I Can’t Believe I Just Watched This!: “Catch Hell”

Welcome to “I Can’t Believe I Just Watched This!” a new blog post series where I watch movies that sound bad and then write about them, mostly to see if they’re worth watching. The first film is “Catch Hell,” which was written and directed by its star, Ryan Phillippe.

Regan Pierce (Phillippe) is an actor seeking a film to catapult him back to the top. He goes down to Shreveport, Louisiana and stays in the world’s saddest Holiday Inn, preparing to shoot a new film. The day after he arrives, he’s picked up in a van by Michael (Ian Barford) and Junior (Stephen Louis Grush), who are basically the stock terrifying rednecks you find in a movie. They kidnap him, take him to a shack in the middle of the swamp and proceed to torture him over the next few days and leak nude pictures and send anti-Semetic and homophobic tweets from his account as retribution for Pierce sleeping with Michael’s wife, Diane (Joyful Drake).

Oh boy.

The biggest problem is I don’t care about Pierce at all. This is his story, one where he triumphs over his kidnappers and I just don’t care about what happens to him. He, like all of the other characters, feels generic. There are moments in the film where it feels like attempts are made to bring depth to the characters–okay, just Michael and Junior–but it never happens for Pierce. He’s just a generic celebrity. What attempts there are to give the captors depth comes with Junior showing kindness to Pierce and revealing he’s gay and maybe Michael trying to reconcile with his wife. But that’s it.

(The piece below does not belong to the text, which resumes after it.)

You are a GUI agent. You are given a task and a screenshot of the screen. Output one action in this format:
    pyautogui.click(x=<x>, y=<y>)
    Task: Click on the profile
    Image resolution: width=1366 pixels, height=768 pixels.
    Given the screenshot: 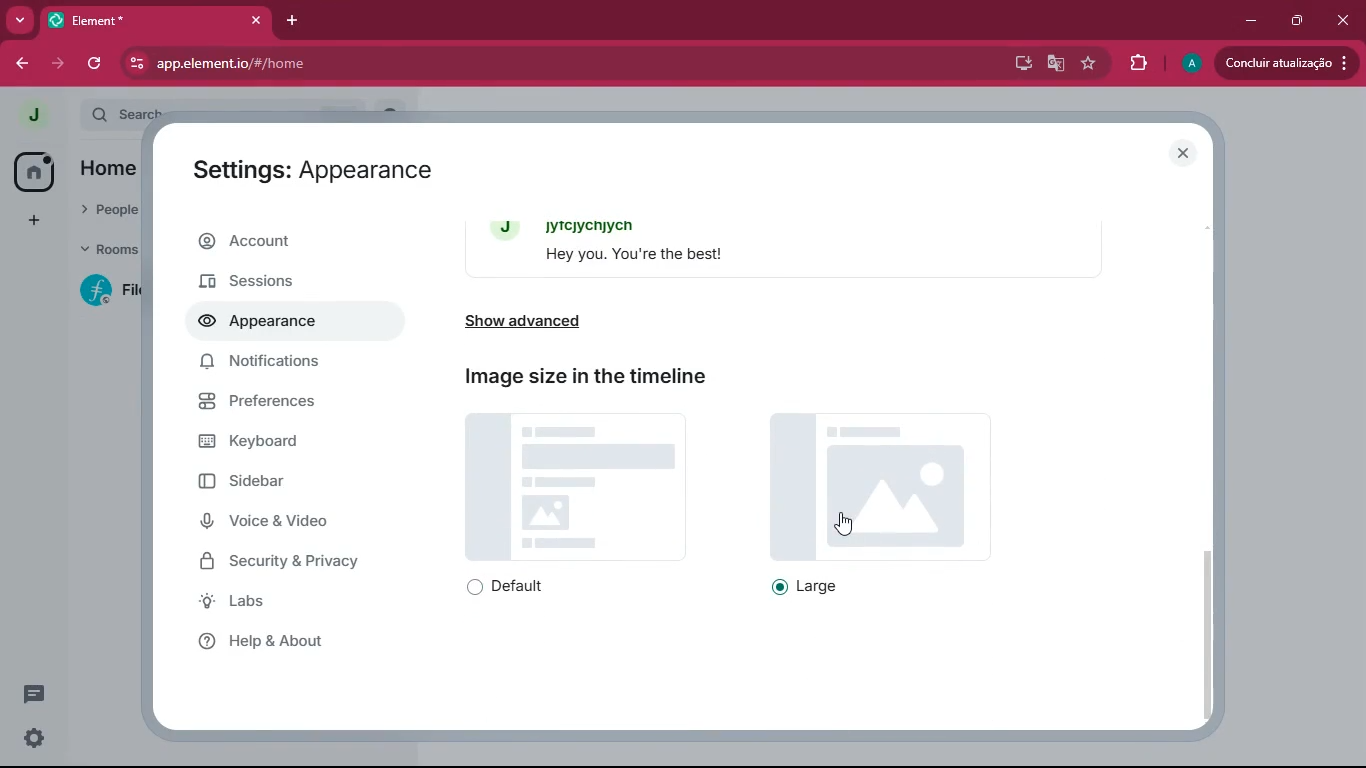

Another problem with the film is how poorly paced it feels. The first fifteen minutes has moments of trying to feel suspenseful, such as a scene where Pierce is in the fitness center of his hotel, but we just jump to him being kidnapped and then that goes straight to the torturing, which goes straight to 11 in terms of intensity and instead of building gradually. Although this may speak more to Michael being a terrible captor, it doesn’t work dramatically for the film.

The odd thing is the film is somehow entertaining. There are moments meant to be suspenseful that end up being humorous, like Pierce working out in the fitness center as a housekeeper slowly wipes off the window, which does lead to it being an entertaining film. But the film manages to not be unbearably bad because Grush and Barford give fantastic performances in this film. Although they are given rather cartoonish characters to play–Barford more so than Grush–the performances help make the captors a bit human.

The problem is they are not giving transcendent performances in this film that suddenly makes it worth watching. I had already seen Barford and Grush in something and it was “The March” at Steppenwolf, which I enjoyed. The film is ultimately rather dumb in terms of plot points and is supposed to make us rally around someone, but there’s no one worth rallying around. But I have to give it credit for keeping me entertained and not having an entirely baffling premise.

Also, the end credits play over footage of Junior dancing in a gator skin while Pierce laughs. So, that’s amusing and a bizarre note to end on.

Verdict: Skip, but if there’s video of the end credits, watch that because it’s bizarre enough to warrant a watch.